When Chuwumba, commander of the Zanjian forces, learned of Bomunu’s presence on the Azanian side of the kambi, he had demanded that the outlaw be turned over to him without delay. Mwenye Mkojo’s refusal to do so had come close to causing an irreparable rift between the two armies. Angulu’s insistence that Bomunu had a vital part to play in the plan finally convinced Chuwumba to relent – but he did so only grudgingly.
Now, as he looked toward the dark, barely discernable forms of the Umtala captives, Bomunu knew their fate would be far worse than being sold into slavery in one of the East Coast cities. His regret for that outcome lasted only for a moment, however.
Better them than me, he thought.
“Soon, we will both get what we want,” Angulu said.
Bomunu looked at him. The mwenyes had promised both men amnesty from retribution for the misdeeds they had committed while they were with the haramia. Bomunu wanted more than that, though, and he was prepared to make full use of his opportunity to get it.
He did not know what Angulu wanted. He had no desire to know.

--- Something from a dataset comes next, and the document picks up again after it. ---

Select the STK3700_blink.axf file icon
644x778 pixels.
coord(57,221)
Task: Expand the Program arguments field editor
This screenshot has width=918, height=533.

“Soon, indeed,” was all Bomunu would say as he watched the shadows the wavering firelight cast.
CHAPTER FORTY-SIX
In a long, ragged line, the true haramia marched warily through the unfamiliar country south of the Kakassa River. Some were mounted; most trudged on foot. The land here was incongruous; it was as though several types of terrain had been jumbled together by gods who were either mischievous or inebriated. Rocky, broken outcrops jutted from flat plains; ragged copses of forest stood adjacent to swamps; natural barricades of thornbush lay athwart the path the haramia followed. Wildlife was abundant, but herds and solitary beasts alike gave way to the two-legs. Even the mighty elephant shunned the smell of so much steel.